# IRS Form 8965-Health Coverage Exemptions



## xali

Hello,
I have a dilemma with the Health Coverage Exemptions form, IRS Form 8965. I qualify for exemption Code C (Citizens Living Abroad) in PART III but I could also check the 'yes' boxes in PART II item 7a ("Are you claiming an exemption because your household income is below the filing threshold?") and item 7b ("Are you claiming a hardship exemption because your gross income is below the filing threshold?"). Question: Is it appropriate to check all that applies or does the Living Abroad exemption take precedence over the others and therefore I should leave PART II blank and only complete PART III?
Thank you!


----------



## BBCWatcher

Just as a basic question, if you are below the filing threshold, why are you filing a U.S. tax return? To claim one or more refundable tax credits you qualify for, or for some other reason?

• Task requirements:
Answer these about the Form 8965 thread above:
1. Which exemption code does the first poster qualify for, and in which part of the form?
2. Which two Part II items could the first poster also mark "yes"?
3. What possible reason for filing does the reply suggest?

• Supplied data:
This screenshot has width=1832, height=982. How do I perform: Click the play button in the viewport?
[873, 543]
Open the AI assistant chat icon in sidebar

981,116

• Exercise solution:
1. Code C (Citizens Living Abroad), in Part III.
2. Items 7a and 7b.
3. To claim one or more refundable tax credits the poster qualifies for.